Tailoring NiCoAl layered double hydroxide nanosheets for assembly of high-performance asymmetric supercapacitors

• Published in: Journal of colloid and interface science Vol. 583; pp. 722 - 733
• Main Authors: Meng, Zhaohui, Yan, Wen, Zou, Mingye, Miao, Hao, Ma, Fangxing, Patil, Aniruddha B., Yu, Rui, Yang Liu, Xiang, Lin, Naibo
• Format: Journal Article
• Language: English
• Published: Elsevier Inc 01.02.2021
• Subjects: Asymmetric supercapacitors; Cycle stability; Nanoflower clusters; Rate performance; Solvothermal; Nanoflower clusters; Cycle stability; Rate performance; Solvothermal; Asymmetric supercapacitors
• ISSN: 0021-9797; 1095-7103
• DOI: 10.1016/j.jcis.2020.08.120

NiCoAl layered double hydroxide nanosheets. [Display omitted] •Layered double hydroxide nanosheets are prepared by a one-step solvothermal method.•The effects of solvothermal time and Co content on structure are investigated.•Al doping improves the electrical conductivity and activity of the electrode.•The assembled asymmetric supercapacitor exhibits excellent cycle performance.
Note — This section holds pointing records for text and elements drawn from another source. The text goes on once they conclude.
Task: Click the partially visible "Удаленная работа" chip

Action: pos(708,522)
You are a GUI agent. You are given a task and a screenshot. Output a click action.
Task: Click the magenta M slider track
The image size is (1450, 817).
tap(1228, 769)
NiCoAl layered double hydroxide nanosheets (NiCoAl-LDHNs) were prepared by a one-step solvothermal method. The shape and size of the obtained nanosheets are optimized by adjusting the solvothermal time and the molar concentration ratio of Ni2+/Co2+ to obtain the electrode material with the best performance. When the solvothermal time is 9 h and the molar concentration ratio of Ni2+/Co2+ is 1:1, NiCoAl-LDHNs has the best morphology and electrochemical performance. When assembled into a supercapacitor, NiCoAl-LDHN-9 has a high specific capacitance of 1228.5 F g−1 at 1 A g−1. As the current density is increased to 20 A g−1, the specific capacitance is 1001.8 F g−1, which still has a high capacitance retention of 81.6%. When NiCoAl-LDHN-9 was assembled into an asymmetric supercapacitor, NiCoAl-LDHN-9//AC has a specific capacitance of 102.1 F g−1 at 0.5 A g−1. The asymmetric supercapacitor devices also show excellent electrochemical performance in terms of energy density (35.9 Wh kg−1 at 225.8 W kg−1), power density (4.8 kW kg−1 at 22.2 Wh kg−1) and cycle life (capacitance retention rate after 10,000 cycles is 87.1%). Those results indicate that NiCoAl-LDHN have the potential to be promising electrode materials for high performance supercapacitors.